▶ [Records for processing]:
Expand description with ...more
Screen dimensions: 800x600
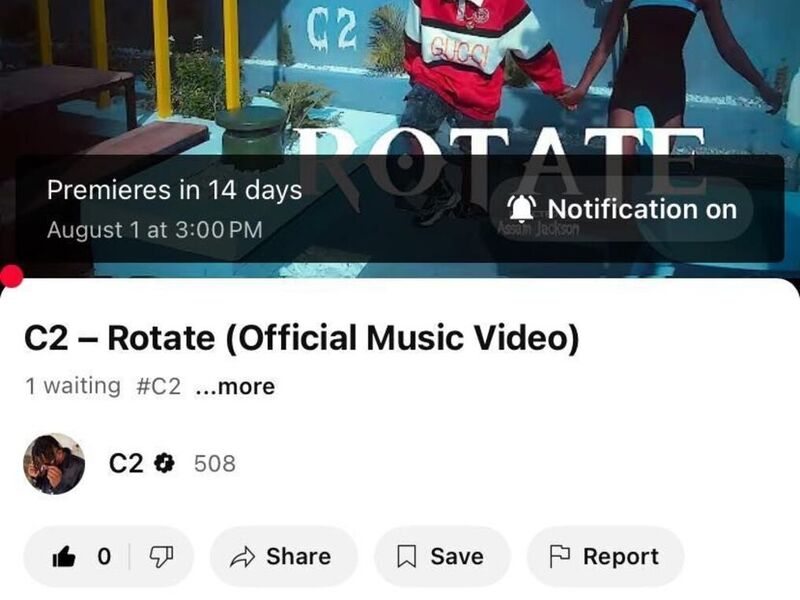(x=235, y=386)

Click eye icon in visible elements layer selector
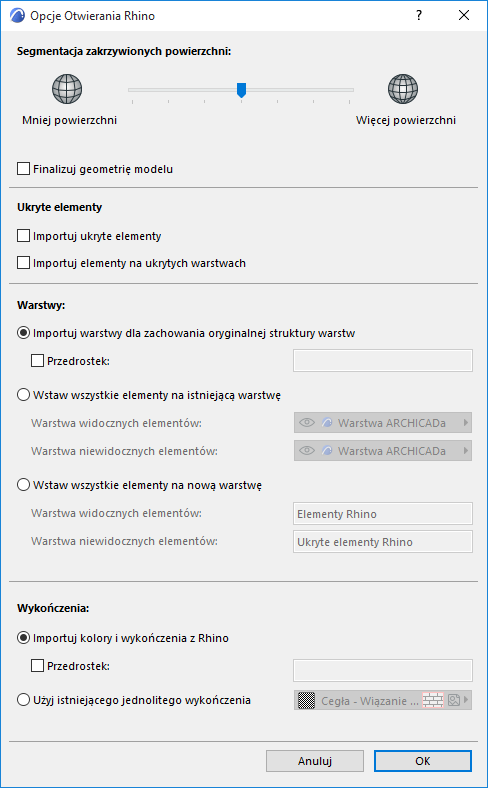(307, 423)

▶ [Your task]: Tally how many lines in the records above contain the word "Click", and reply with the number alone.

▶ [Solution]: 1